- [Required work] Only one portion of the data is to be written out: from the line bearing "The width and height of the screenshot is (1920, 1080)." through the line bearing "Focus the Description". Write it exactly as it appears.

- [Information shown]
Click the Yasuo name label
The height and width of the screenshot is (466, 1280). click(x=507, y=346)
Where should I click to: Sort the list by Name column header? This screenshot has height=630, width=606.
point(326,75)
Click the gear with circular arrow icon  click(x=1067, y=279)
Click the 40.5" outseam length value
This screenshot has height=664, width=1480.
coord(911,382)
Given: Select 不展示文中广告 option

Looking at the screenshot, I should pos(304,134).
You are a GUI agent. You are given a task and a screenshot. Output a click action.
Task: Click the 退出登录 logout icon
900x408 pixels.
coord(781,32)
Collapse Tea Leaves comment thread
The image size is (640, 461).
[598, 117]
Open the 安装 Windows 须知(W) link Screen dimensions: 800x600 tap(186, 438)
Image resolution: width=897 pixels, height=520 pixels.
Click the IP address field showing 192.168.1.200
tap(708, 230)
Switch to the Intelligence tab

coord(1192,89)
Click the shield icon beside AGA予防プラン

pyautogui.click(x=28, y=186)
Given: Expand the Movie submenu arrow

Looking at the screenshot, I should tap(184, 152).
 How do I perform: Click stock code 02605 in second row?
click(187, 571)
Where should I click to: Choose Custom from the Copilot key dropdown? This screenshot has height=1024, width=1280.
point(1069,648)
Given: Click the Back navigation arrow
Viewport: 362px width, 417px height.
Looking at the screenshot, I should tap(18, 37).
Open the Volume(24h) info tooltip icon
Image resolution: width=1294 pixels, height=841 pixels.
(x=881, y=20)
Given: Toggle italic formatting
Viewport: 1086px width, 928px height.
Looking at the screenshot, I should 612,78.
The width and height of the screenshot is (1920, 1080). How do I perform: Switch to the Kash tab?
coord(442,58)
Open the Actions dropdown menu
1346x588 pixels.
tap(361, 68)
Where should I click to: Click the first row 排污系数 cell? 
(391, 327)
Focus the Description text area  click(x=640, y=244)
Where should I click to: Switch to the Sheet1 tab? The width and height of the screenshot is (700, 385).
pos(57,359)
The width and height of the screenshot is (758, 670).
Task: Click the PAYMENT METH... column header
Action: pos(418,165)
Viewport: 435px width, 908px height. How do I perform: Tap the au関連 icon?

- [Solution to this task]
The width and height of the screenshot is (1920, 1080). How do I perform: Switch to the Kash tab?
coord(442,58)
Open the Actions dropdown menu
1346x588 pixels.
tap(361, 68)
Where should I click to: Click the first row 排污系数 cell? 
(391, 327)
Focus the Description text area  click(x=640, y=244)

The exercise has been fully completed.